** START OF READING PASSAGE **
A Python one-liner for pretty-printing radosgw utilization
Posted on Thu 17 December 2015 in hints-and-kinks • 1 min read
In case you need a quick overview of how many radosgw objects live in your Ceph cluster, your first step is normally this command:
radosgw-admin bucket stats
When used without the --bucket=<name>
argument, this command lists
a bunch of statistics for all your radosgw buckets, in a somewhat
convoluted JSON format. If you only want a simple list of all your
buckets and the number of objects they contain, you can use the
following bit of Python list comprehension magic:
radosgw-admin bucket stats | \
python -c 'import json; import sys; print "\n".join(["%s: %s" % (str(x["bucket"]), ", ".join(["%s: %s" % (k, v["num_objects"]) for k,v in x["usage"].iteritems()])) for x in json.load(sys.stdin) if isinstance(x,dict)])'
And while the above is all on one line so you can easily copy and paste, here are the Python bits in a slightly more legible format:
import json
import sys
data = json.load(sys.stdin)
** END OF READING PASSAGE **
** START OF DATA IN THIS EXERCISE **
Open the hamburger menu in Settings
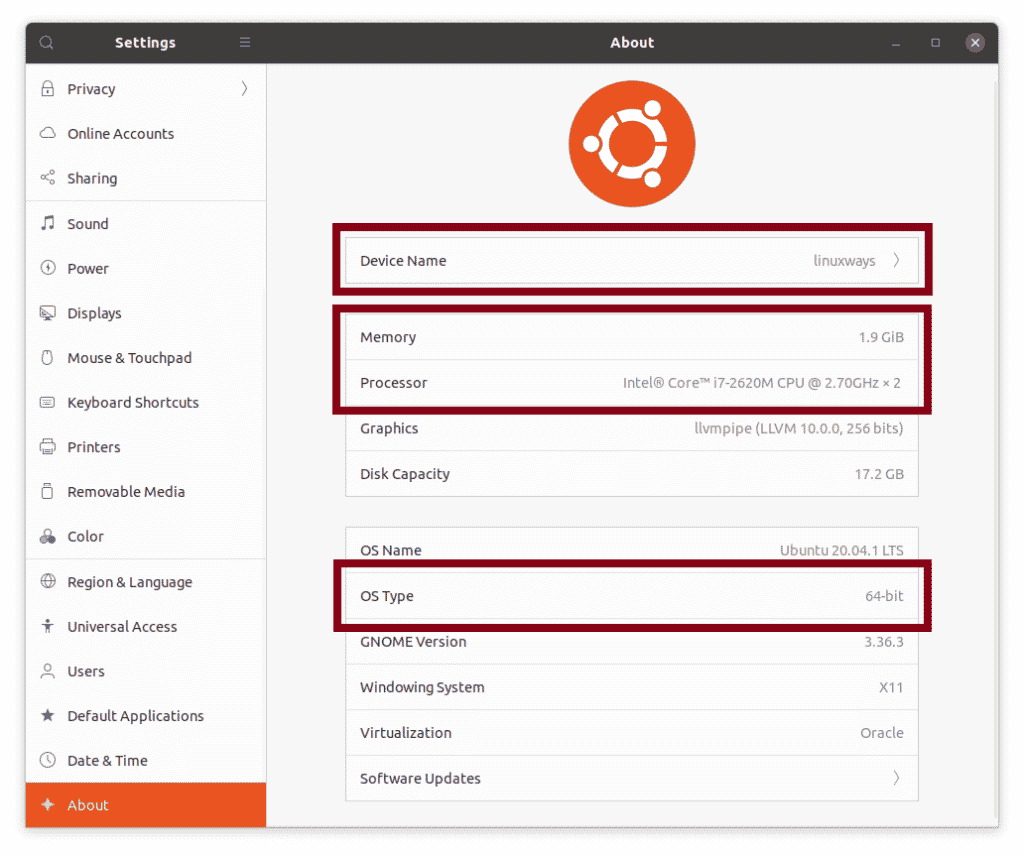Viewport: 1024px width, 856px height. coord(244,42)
** END OF DATA IN THIS EXERCISE **
** START OF DATA IN THIS EXERCISE **
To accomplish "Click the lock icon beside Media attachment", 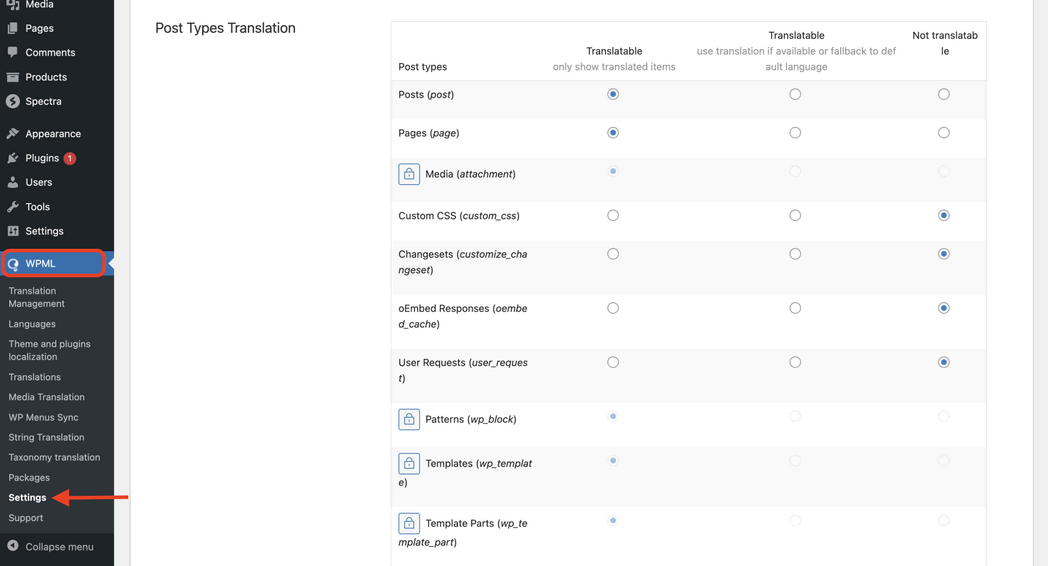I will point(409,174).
** END OF DATA IN THIS EXERCISE **
** START OF DATA IN THIS EXERCISE **
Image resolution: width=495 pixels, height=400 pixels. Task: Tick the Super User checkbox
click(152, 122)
** END OF DATA IN THIS EXERCISE **
## WHAT THIS EXERCISE ASKS
(A) Can you write out the whole radosgw one-liner post word for word?
(B) Extract the rows starting at the one containing "Image resolution: width=495" and ending at the one containing "click(152, 122)", reproduced verbatim and with nothing else.

## EXERCISE SOLUTIONS
(A)
A Python one-liner for pretty-printing radosgw utilization
Posted on Thu 17 December 2015 in hints-and-kinks • 1 min read
In case you need a quick overview of how many radosgw objects live in your Ceph cluster, your first step is normally this command:
radosgw-admin bucket stats
When used without the --bucket=<name>
argument, this command lists
a bunch of statistics for all your radosgw buckets, in a somewhat
convoluted JSON format. If you only want a simple list of all your
buckets and the number of objects they contain, you can use the
following bit of Python list comprehension magic:
radosgw-admin bucket stats | \
python -c 'import json; import sys; print "\n".join(["%s: %s" % (str(x["bucket"]), ", ".join(["%s: %s" % (k, v["num_objects"]) for k,v in x["usage"].iteritems()])) for x in json.load(sys.stdin) if isinstance(x,dict)])'
And while the above is all on one line so you can easily copy and paste, here are the Python bits in a slightly more legible format:
import json
import sys
data = json.load(sys.stdin)

(B)
Image resolution: width=495 pixels, height=400 pixels. Task: Tick the Super User checkbox
click(152, 122)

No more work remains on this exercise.